Dolar yükseldi reform harlandı

Havva GÜMÜŞKAYA

Türk Lirası’ndan yana esen rüzgâr yön değiştirdi. Kasım ayında ekonomi yönetiminde yaşanan değişiklik, faizlerin yükseltilmesi ve ‘reform’ söylemleri 8,50’ye kadar çıkan dolar kurunu hızla geriletti. Yaklaşık 4 ayda TL’nin dolar karşısındaki değeri yüzde 18 arttı. TL değer kazandıkça iktidarın ekonomide reform söylemleri sönümlendi. Ancak kurdaki bu düşüş de sınırlı kaldı. Son bir haftada ise bununla birlikte rüzgâr tersine esmeye başlayınca TL, dolar karşısında yeniden değer kaybı yaşadı. Geçen hafta cuma gününden itibaren başlayan değer kaybı yüzde 0,6’ya kadar çıktı. Böylece TL, bu yılki kazanımlarının tamamını kaybetti. Dolar kuru 7,40’ı geçerken avro kuru 9'un üzerini gördü.

Kasım ayının ilk haftasında ekonomi yönetimindeki taşlar değişti. Önce Merkez Bankası Başkanı Murat Uysal görevden alındı ardından Hazine ve Maliye Bakanı Berat Albayrak, istifa ettiğini açıkladı. Bu gelişmelerin ardından ilk olarak ekonomide reform söylemleri yükselmeye başladı. Daha sonra yeni ekonomi yönetimiyle, Erdoğan’ın düşük faiz inadına rağmen faizler yükseltildi. Ardından rekor üstüne rekor kıran dolar kuru düştü. Yüksek faiz ile ülkeye sıcak para girişi sağlandı. Ancak bu çok sınırlı kaldı. Zira Merkez Bankası’nın önceki gün açıkladığı verilere göre Devlet İç Borçlanma Senetlerine(DİBS) gelen para; net olarak 3,7 milyar dolar seviyesinde. Bu hafta dolar kurunda meydana gelen yükselmede ABD tahvil faizindeki ani yükseliş önemli rol oynadı. Faiz artışlarının küresel piyasalarda gelişmekte olan ülke para birimleri üzerinde yarattığı baskı TL’nin yabancı para birimlerine karşı değer kaybetmesinde etkili oluyor.

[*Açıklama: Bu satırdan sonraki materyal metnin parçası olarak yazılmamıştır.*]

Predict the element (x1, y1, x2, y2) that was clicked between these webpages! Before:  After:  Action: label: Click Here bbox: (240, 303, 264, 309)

Sıcak para girişlerinin düşmesiyle dolar kuru artmaya başlayınca reform söylemleri yeniden harlandı. Hazine ve Maliye Bakanı Lütfi Elvan unutulan reform söylemiyle ilgili olarak “Makroekonomik İstikrar Politikalarını ve Yapısal Politikaları içeren ‘Ekonomik Reform’ çalışmalarımızda sona geldik. Reform politikalarımızın detaylarını Sayın Cumhurbaşkanı’mız mart ayının ikinci haftasında kamuoyuyla paylaşacak” deyip hatırlatmada bulundu.

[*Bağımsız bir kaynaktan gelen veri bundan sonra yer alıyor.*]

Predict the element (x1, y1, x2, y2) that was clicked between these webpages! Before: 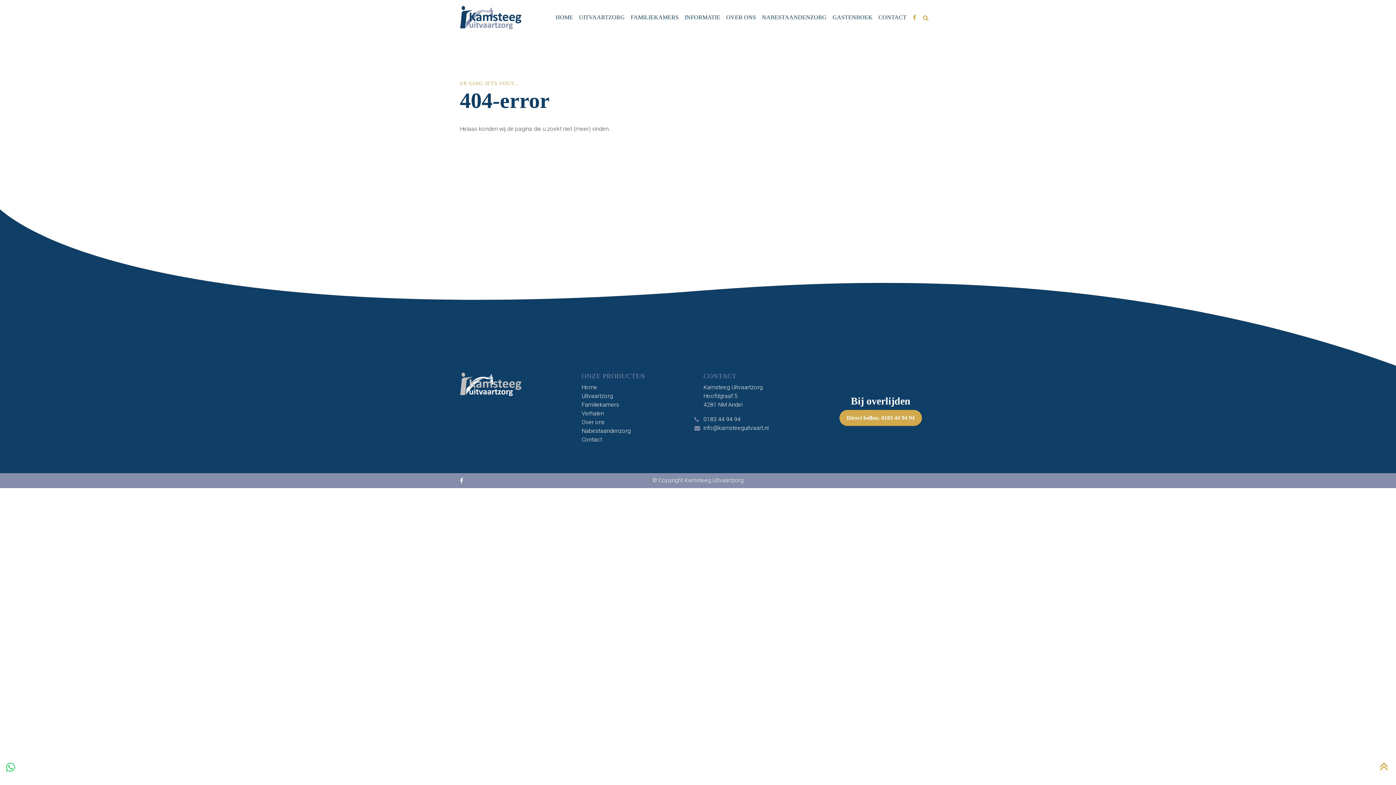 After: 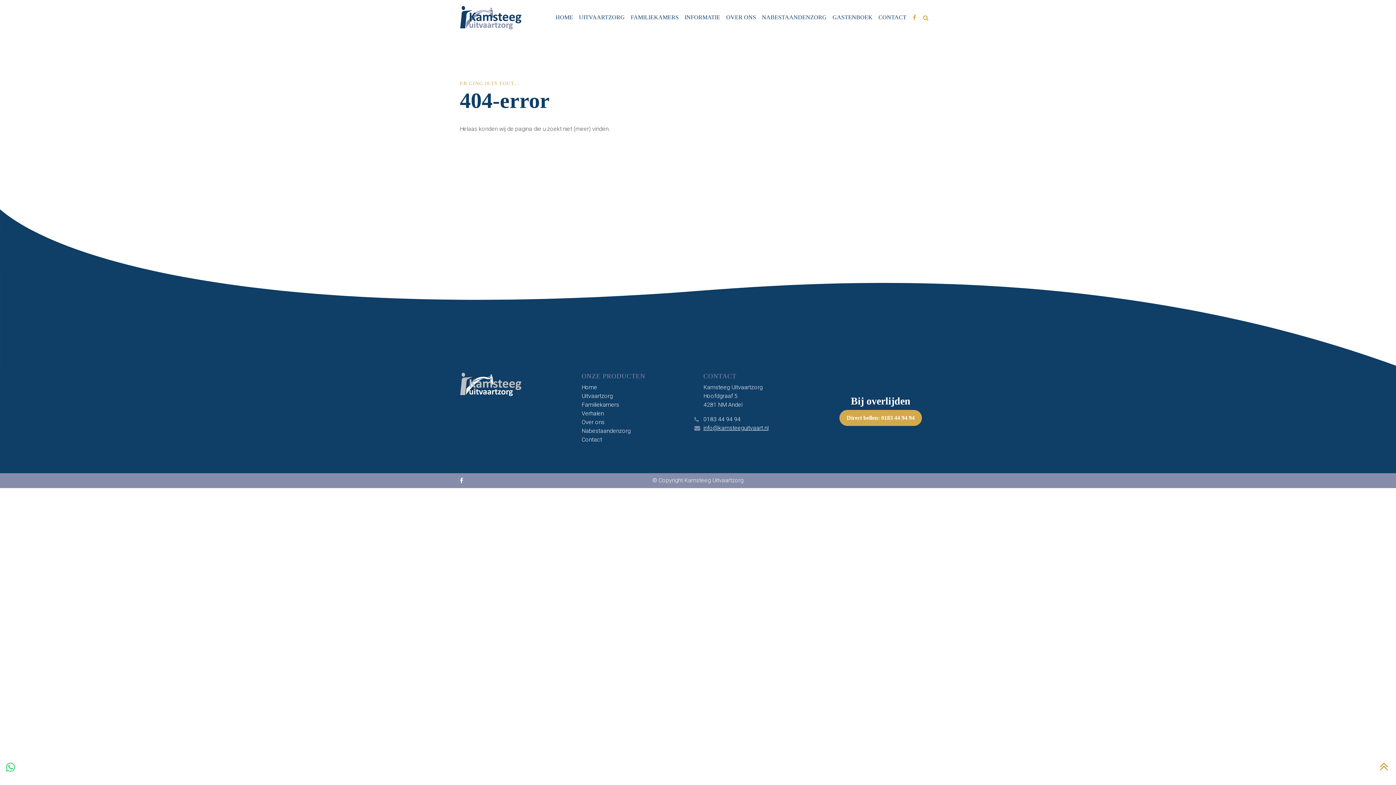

TL’NİN KIRILGANLIĞI UZUN VADEDE DEĞİŞMEYECEK

Türk Lirası’nın kırılgan bir para birimi olduğunu belirten Doç. Dr. Atilla Çifter bunun hem küresel ekonomik hem de siyasal nedenlerine dikkat çekti. Çifter, şu değerlendirmelerde bulundu: "ABD tahvil faizleri yükseldiğinde fon transferinin yönü değişiyor, gelişmekte olan ülkelere dolar akışı duruyor ya da çıkış oluyor. Pandemi döneminde Fed toplam varlıkları hızla arttı ve ilk başta gerileyen ABD tahvil faizleri geçen yılın ağustos ayından itibaren zaten artıyordu. Son günkü artışta iki ülke para birimini diğer gelişmekte olan ülkelerden daha fazla ayrıldı. Bu ülkeler Türkiye ve Güney Afrika. Her iki ülkedeki makroekonomik kırılganlıklar diğer gelişmekte olan ülkelerden çok daha yüksek.

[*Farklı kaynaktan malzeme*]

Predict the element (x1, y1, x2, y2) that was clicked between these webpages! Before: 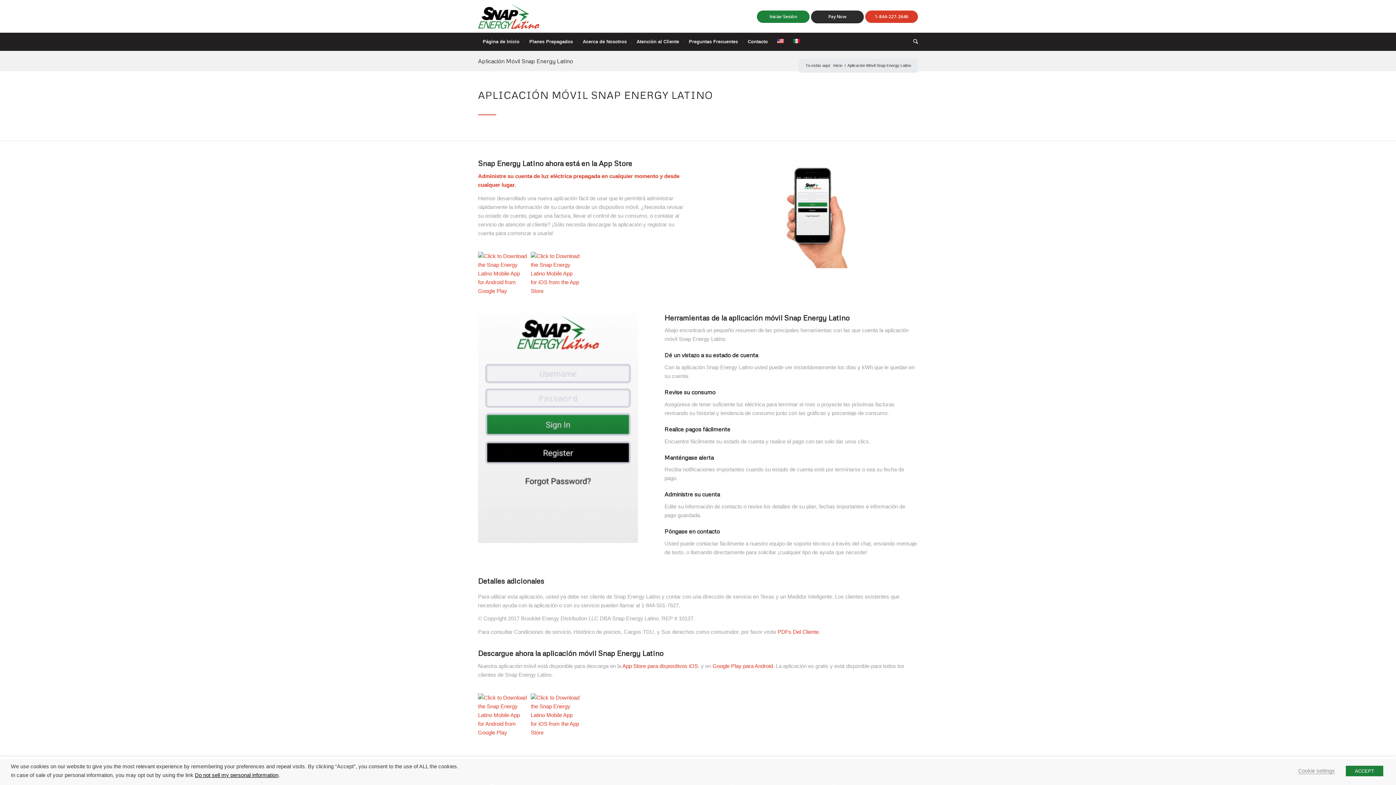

Türkiye'de net rezerv ve ödemeler dengesindeki problemler TL için iki temel sorun. Yeni ekonomi ve Merkez Bankası yönetimi döviz girişini başlatsa da bu giriş büyük oranda sıcak para olarak gerçekleşti. Sıcak para girişi ise bir süredir durdu ve bu duruş dış ya da iç şoklarda TL'nin direncini daha fazla bozuyor.

Ekonomi tarafında reform temel büyüme modelinin değişmesi olmalıydı, her fırsatta Kanal İstanbul söyleminin gündeme gelmesi ise inşaat ile büyüme modelinin değişmediğini gösteriyor. Türkiye kaynakları mega projeler yerine teknoloji ve üretime yönlendiren bir büyüme modeline geçmeden kırılgan olmayan TL uzun vadede mümkün gözükmüyor.